Сосна, которую мы с мамой двое суток назад битый час украшали всякой всячиной, собранной со всех рождественских праздников, вернулась в гараж и теперь лежит на бетоне, позвякивая скромными украшениями.

Благородная пихта такая высокая, что курьеру, чтобы её установить, пришлось укоротить верхушку на несколько сантиметров. Прошлым вечером тётя Уитни привезла отца в гостиную, и они украшали новую ёлку вместе с тётей Оливией и всеми двоюродными братьями и сёстрами. Постоянно толкуя о красоте ангелов, мои тёти предались воспоминаниям и рассказали детям о том, как им было весело, когда они маленькими наряжали рождественские ёлки. Так и представляю себе: Оливия и Уитни (на шесть и восемь лет старше моего отца) носят своего маленького братишку на руках, одевают в пижаму с оленями, учат чревоугодничать на Рождество в семье Уэстфоллов.

Мама и я наблюдали за этим молча из кухни, где готовили очередной сборный ужин для всей оравы.

Когда они ушли, мама исчезла в гараже, а секундой позже оттуда донёсся дикий крик. Я был уверен, что её загнала в угол пробравшаяся незамеченной чудовищная крыса или бешенный енот. Я рысью помчался в гараж, но прежде, чем успел прийти на помощь, мама спокойно вышла и закрыла за собой дверь.

— Что? — спросила она меня.
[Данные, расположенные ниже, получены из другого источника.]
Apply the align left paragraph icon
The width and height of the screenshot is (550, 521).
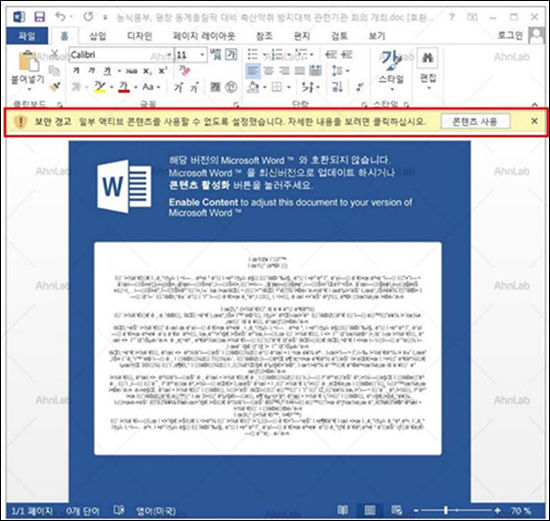point(253,71)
И всё. Просто «Что?».

Я выбираю полоску бумаги и читаю первый вопрос.

Сделайте ленту Мёбиуса.

Переворачиваю один конец бумаги и скрепляю его с другим концом липкой лентой из дозатора — мистер МакНелис расставил их вместе с ножницами по всему классу.

Вопрос:

Что произойдёт, если разрезать ленту в центре по всей длине?

Даже не пытаюсь отвечать, и просто разрезаю ленту. Получается одна лента бумаги, но длиннее в два раза.
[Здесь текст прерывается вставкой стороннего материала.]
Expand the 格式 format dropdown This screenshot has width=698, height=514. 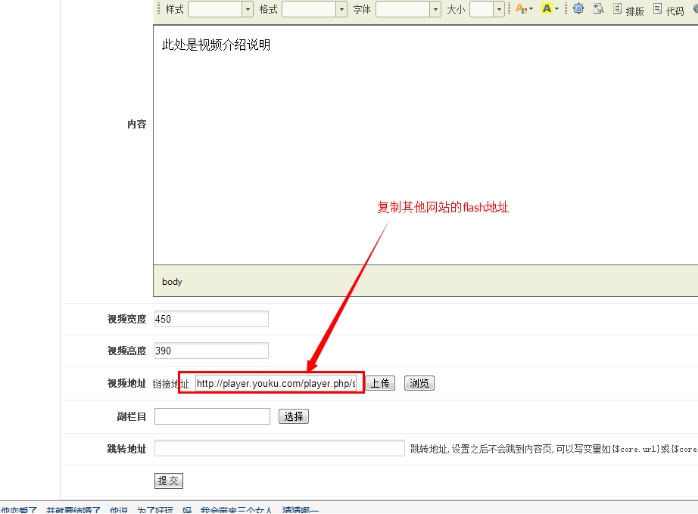[x=315, y=9]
Откидываю её в сторону и смотрю, что дальше.

Сделайте ещё одну ленту Мёбиуса.

Готово.

Вопрос:

Что произойдёт, если разрезать всю ленту вдоль, на треть отступив от края?

Ответ:

Да мне по фиг.

Беру ножницы и делаю разрез. В руках остаются два соединённых вместе кольца.

Обычно я бы постарался понять, как одно кольцо превратилось в два, но сегодня все мои мысли только о двух кольцах. Вставляю пальцы внутрь каждого кольца и развожу их в разные стороны. Интересно, сколько потребуется усилий, чтобы порвать одно из колец? Нажимаю сильнее.

Оказывается, немного.

Эндрю

Я наблюдаю за Робертом с задней части класса. Он играл со второй лентой Мёбиуса, а теперь занят двумя соединёнными кольцами. Этот фокус отлично подходит для вечеринок и всё ещё приводит меня в восторг, хотя я и понимаю принцип, лежащий в его основе.

Меня расстроило, что Роберт вчера решил работать в одиночку, но, думаю, я его понимаю. Он хотя бы занимался. Я даже несколько раз замечал, как он наблюдал за мной на уроке. Его внимание мне кажется необычным, оно смущает меня и немного льстит.

Я уже привык, что на меня засматриваются девочки, ведь, в конце концов, я всего лишь на шесть-семь лет старше выпускников и девять-десять лет — девятиклассников. Да и учителя-мужчины моего возраста, скажу я вам, само по себе необычное явление в средней школе.

Думаю, девочки получают от меня то, чего хотят от мальчиков-одноклассников, которые ещё не понимают, чего хотят от них девочки — внимание. Так просто! Вот только моё внимание — это часть работы. И если девочки воспринимает его как-то по-другому, если им это помогает чувствовать себя чуточку увереннее, тогда пусть так и будет.

Я уже не говорю о том, что они тратят свои силы не на того человека.

Сегодня Роберт выглядит расстроенным, менее активным, даже злым. Он работает, но его мысли, кажется, в миллионе световых лет отсюда. Я бы с радостью встретился с ним взглядом и подбадривающе улыбнулся, просто, чтобы он знал, что я понимаю.